The Woolley video turns all had some support to them. Casper pre-rode that little cone section to groove out the turns and the berm section had, well, berms. Yeah, feet up and hips in on supported turns. Cornering vids focus on one of the two cornering stances: feet up or outer foot down, and it's usually the foot down style. Where I live it's just a bunch of dry pea-gravel on mostly unsupported turns, probably 4 outside foot down turns to 1 both feet up turn. I want a video that walks through an entire trail categorizing each turn, to include braking points and those little spots where you have to do most of your turning because the lead-in is so drifty, forcing you to aim at the one supported spot to snap on. Cathrovision on a pea-gravel trail for my vote!
@marssizedobject: This! All day! Give me a video with like 20 types of turns. Decreasing radius blind turns are my mortal enemy, how about a video on how to correct mid turn when you can't pre ride and get it wrong.
@JohanG: Yes sir! I had a whole couple sentences about the 'mid-clock' but decided to keep it simple as this is PB and a wall of text keeps people from reading. If we redefine "feet level" turns to "feet clocked enough so that some appreciable amount of weight is being applied to the inside foot" I think we'd have it. Actually, we need a video that covers front and rear wheel weighting in specific turns. Some turns I get over the bars and dig that front tire in till it whomps. Other times, I'm over the back and pulling up on the bars through the turn.

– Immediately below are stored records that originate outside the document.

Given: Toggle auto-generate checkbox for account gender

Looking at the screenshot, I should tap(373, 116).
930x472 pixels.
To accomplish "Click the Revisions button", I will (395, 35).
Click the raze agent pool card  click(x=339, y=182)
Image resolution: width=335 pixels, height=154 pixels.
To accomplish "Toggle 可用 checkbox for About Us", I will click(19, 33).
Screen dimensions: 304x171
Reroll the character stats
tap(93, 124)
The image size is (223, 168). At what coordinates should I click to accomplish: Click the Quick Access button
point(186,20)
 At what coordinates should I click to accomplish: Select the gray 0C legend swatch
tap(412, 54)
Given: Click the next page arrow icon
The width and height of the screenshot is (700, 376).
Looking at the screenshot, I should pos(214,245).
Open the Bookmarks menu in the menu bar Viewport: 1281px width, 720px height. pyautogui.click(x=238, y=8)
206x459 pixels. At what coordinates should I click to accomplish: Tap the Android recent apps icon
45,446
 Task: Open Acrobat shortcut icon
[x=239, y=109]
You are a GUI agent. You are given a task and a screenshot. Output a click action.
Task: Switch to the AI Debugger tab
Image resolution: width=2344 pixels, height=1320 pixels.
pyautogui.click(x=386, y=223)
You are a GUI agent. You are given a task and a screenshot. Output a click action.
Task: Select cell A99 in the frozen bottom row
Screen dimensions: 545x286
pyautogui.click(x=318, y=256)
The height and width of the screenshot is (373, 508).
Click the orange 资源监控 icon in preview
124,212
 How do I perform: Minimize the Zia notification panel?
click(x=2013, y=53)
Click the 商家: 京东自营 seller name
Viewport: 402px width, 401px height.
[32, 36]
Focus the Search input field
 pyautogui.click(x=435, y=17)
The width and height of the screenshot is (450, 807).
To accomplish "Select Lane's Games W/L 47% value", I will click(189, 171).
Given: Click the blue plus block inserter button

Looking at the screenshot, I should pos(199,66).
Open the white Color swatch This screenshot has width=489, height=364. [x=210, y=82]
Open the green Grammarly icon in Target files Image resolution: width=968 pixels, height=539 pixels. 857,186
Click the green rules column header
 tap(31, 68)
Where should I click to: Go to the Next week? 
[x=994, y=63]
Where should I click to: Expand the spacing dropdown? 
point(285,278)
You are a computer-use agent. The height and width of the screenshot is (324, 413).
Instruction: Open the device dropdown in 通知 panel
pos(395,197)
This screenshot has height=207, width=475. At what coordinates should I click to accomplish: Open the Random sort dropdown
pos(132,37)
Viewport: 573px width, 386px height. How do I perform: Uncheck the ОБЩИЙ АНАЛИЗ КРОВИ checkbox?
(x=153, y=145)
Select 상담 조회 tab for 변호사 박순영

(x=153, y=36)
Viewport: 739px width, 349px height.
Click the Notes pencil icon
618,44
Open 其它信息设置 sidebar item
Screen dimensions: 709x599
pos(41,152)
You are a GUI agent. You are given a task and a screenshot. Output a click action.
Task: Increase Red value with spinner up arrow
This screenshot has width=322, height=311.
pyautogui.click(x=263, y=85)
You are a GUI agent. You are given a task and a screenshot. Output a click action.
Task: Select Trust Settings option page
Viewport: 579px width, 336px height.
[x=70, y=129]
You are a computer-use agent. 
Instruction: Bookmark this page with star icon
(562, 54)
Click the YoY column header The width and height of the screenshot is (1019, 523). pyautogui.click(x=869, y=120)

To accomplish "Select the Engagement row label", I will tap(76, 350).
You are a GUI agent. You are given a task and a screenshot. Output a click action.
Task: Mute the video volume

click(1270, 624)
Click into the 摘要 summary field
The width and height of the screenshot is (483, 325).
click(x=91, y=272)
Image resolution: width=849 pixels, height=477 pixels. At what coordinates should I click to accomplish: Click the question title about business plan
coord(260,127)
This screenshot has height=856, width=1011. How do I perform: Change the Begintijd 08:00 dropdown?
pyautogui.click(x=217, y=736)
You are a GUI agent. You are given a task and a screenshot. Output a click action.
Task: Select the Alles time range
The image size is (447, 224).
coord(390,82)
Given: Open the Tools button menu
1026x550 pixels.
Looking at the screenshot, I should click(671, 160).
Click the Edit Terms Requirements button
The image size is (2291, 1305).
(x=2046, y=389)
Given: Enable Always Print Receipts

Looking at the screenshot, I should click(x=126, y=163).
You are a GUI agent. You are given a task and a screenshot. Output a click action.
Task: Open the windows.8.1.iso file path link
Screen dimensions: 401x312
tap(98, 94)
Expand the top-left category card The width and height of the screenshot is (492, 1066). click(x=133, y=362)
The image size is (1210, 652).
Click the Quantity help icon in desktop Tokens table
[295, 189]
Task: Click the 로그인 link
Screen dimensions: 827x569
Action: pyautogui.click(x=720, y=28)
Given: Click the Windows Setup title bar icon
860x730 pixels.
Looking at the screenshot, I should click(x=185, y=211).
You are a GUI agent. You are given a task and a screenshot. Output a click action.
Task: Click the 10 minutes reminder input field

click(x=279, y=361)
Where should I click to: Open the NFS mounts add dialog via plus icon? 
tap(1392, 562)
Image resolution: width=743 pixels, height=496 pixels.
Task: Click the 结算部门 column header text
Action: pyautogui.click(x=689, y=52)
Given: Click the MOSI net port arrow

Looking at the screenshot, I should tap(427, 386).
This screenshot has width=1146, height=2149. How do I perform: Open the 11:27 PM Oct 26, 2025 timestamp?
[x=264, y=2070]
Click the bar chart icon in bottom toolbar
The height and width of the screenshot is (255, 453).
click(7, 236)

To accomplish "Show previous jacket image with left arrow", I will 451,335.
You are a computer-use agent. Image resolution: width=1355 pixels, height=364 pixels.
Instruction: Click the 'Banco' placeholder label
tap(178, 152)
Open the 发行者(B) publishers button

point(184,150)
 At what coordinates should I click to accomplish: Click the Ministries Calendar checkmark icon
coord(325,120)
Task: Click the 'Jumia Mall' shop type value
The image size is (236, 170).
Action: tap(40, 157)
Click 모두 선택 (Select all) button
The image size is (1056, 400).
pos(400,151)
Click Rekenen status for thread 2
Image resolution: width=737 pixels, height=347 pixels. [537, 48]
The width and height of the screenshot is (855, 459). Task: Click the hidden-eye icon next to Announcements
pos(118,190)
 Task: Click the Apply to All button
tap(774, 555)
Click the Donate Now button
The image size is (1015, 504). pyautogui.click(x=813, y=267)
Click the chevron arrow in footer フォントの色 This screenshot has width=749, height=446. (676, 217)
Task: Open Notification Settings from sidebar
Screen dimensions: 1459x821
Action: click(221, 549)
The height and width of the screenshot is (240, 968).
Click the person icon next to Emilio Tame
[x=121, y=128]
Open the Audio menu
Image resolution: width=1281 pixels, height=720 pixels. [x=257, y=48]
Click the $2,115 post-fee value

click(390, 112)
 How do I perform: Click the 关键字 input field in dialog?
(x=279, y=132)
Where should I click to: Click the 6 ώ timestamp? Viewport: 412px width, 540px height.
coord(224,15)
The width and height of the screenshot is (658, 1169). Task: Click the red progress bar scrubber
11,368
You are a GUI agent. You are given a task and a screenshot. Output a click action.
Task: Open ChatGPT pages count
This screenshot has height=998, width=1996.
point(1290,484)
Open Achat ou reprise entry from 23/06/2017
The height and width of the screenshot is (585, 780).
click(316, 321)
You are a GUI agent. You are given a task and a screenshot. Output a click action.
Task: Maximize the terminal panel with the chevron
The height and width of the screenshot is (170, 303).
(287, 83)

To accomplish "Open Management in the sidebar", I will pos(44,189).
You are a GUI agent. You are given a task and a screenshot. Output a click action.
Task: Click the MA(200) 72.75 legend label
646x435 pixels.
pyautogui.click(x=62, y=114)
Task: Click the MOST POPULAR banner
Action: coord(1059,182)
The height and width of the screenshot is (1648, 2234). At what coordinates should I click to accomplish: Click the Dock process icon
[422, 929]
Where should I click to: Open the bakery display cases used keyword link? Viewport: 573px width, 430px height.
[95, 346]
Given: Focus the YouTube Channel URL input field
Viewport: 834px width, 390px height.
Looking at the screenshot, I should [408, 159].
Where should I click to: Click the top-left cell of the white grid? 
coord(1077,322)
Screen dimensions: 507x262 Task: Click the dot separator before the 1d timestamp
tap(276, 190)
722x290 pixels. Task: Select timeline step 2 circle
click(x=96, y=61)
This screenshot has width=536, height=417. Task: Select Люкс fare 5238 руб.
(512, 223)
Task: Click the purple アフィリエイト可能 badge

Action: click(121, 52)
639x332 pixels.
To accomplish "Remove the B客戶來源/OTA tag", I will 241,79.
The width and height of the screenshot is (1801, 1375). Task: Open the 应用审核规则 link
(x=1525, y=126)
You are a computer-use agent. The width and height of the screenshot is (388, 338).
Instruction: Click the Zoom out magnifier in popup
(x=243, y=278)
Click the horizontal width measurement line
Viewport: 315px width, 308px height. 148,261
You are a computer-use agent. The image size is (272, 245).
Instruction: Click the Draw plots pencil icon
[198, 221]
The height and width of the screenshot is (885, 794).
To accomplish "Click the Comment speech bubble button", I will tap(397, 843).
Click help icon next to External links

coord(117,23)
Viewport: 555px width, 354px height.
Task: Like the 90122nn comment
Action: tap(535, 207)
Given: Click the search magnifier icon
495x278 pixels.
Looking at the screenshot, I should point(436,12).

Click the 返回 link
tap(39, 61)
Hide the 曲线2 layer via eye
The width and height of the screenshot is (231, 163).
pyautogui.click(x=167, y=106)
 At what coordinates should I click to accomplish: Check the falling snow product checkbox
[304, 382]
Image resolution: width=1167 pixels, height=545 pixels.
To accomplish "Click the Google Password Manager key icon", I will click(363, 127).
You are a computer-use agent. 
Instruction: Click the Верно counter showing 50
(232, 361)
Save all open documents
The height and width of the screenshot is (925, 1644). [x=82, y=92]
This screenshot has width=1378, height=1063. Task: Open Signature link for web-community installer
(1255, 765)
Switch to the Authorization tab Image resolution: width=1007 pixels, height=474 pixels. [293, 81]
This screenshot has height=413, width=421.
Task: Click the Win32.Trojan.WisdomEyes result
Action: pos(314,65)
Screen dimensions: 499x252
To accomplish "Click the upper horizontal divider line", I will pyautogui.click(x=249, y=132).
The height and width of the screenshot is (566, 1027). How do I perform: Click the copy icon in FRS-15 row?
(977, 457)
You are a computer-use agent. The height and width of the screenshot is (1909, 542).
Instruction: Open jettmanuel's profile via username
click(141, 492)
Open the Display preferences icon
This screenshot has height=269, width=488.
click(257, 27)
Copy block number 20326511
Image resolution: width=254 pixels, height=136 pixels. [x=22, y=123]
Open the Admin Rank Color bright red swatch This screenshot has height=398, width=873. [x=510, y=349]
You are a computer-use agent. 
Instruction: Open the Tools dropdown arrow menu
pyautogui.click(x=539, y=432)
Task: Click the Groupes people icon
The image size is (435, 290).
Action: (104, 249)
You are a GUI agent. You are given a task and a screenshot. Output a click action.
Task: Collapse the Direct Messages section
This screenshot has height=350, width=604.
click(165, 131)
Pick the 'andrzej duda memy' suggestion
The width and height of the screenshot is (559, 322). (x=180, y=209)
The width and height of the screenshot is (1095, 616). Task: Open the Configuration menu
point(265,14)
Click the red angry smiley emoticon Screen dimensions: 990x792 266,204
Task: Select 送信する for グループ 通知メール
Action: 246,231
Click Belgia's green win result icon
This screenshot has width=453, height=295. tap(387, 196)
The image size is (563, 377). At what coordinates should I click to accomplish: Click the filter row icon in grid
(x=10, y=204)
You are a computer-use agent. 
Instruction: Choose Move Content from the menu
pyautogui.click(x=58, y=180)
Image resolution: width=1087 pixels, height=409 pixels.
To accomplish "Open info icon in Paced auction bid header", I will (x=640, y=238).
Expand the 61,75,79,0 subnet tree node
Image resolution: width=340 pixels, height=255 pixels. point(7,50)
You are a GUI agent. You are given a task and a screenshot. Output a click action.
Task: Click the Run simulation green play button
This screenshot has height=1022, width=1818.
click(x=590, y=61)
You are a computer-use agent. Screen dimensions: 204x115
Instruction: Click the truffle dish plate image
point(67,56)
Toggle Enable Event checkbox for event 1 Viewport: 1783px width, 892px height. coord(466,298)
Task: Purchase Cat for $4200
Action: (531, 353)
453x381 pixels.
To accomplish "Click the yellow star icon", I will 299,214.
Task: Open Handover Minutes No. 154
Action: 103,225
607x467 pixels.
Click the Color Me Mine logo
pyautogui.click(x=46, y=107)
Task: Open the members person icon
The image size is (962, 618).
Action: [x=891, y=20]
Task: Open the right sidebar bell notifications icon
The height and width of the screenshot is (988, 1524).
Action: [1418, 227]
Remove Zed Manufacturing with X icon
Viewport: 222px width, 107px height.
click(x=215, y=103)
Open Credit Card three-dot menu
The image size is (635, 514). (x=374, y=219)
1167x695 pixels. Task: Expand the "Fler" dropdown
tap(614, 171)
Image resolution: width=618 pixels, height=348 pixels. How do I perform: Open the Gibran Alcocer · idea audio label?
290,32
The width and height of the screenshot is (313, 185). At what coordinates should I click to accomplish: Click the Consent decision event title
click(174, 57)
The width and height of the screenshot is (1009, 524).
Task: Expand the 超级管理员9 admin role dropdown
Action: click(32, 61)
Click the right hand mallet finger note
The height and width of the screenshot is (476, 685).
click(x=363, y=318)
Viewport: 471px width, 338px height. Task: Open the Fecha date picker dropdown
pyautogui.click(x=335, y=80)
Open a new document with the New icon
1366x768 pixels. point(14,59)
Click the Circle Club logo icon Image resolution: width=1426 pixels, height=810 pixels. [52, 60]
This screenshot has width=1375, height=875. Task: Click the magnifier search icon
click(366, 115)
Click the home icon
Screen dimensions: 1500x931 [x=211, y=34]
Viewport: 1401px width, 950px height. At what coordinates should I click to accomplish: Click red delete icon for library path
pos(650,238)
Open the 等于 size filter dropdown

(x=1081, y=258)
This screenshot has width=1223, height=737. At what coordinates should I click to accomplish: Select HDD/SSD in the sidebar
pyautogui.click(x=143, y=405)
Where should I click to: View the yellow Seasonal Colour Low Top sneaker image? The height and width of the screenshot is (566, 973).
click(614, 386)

I think the actual mid-clock angle depends on where your weight is at in relation to your bottom bracket. "Level" is too simple of a description.
@Snowrydr01: IMHO decreasing radius turns rely on you snapping the bike at the transition of the first radius to the second. To snap just lean the bike a little further over just before that radius change then push and twist the bike at that spot. The new angle will stand your bike back up to where you had it before and the rear tire will come around. It's harder to do when your outside foot is down because your outside leg is fully extended and therefore can't push into the snap spot. Mid-clock (aka feet up to some degree) means your legs are coiled a bit and are quick to respond with lots of power. Binge watch 50 to One videos for reference. If you reserve outside foot down turning for the times when traction isn't available, you will have better response time and power for mid-turn unknowns. Blind turns? Not much you can do but slow down, put a foot out, and pray someone's grandma isn't around the corner
@Snowrydr01: yes it´s good idea to play with how low you want/need to go with the outside foot, it´ s not about the corner type only either, stronger and healthy elite level rider will deffo be able to do more cornering with most of the BW supported by one foot only vs. recreational rider.
@marssizedobject: That is very good idea actually. I still feel you get the most from one on one training session though, we all know how videos can be misleading.
@marssizedobject: Yes, but the Gutierrez berm is even more supported I just wanted to point wooleys video out, because when i learned cornering, i always read "put your outside foot down, inside up" and i applied it to almost every corner/berm ... it was annoying to relearn and i still sometimes put my foot down all the way even if i dont have to. And yes, a video about different corner types down a whole trail would be awesome
Excelente vídeo Marcelo! Como puede/debe uno mejorar bajar el pie de afuera que no es dominante? Obvio practica. Pero aún así, si tienes tips se le agradece!
Mostly I've just been loving how good these people are at explaining really nuanced things that are so engrained in them, can't be easy to actually verbalize something that's just natural.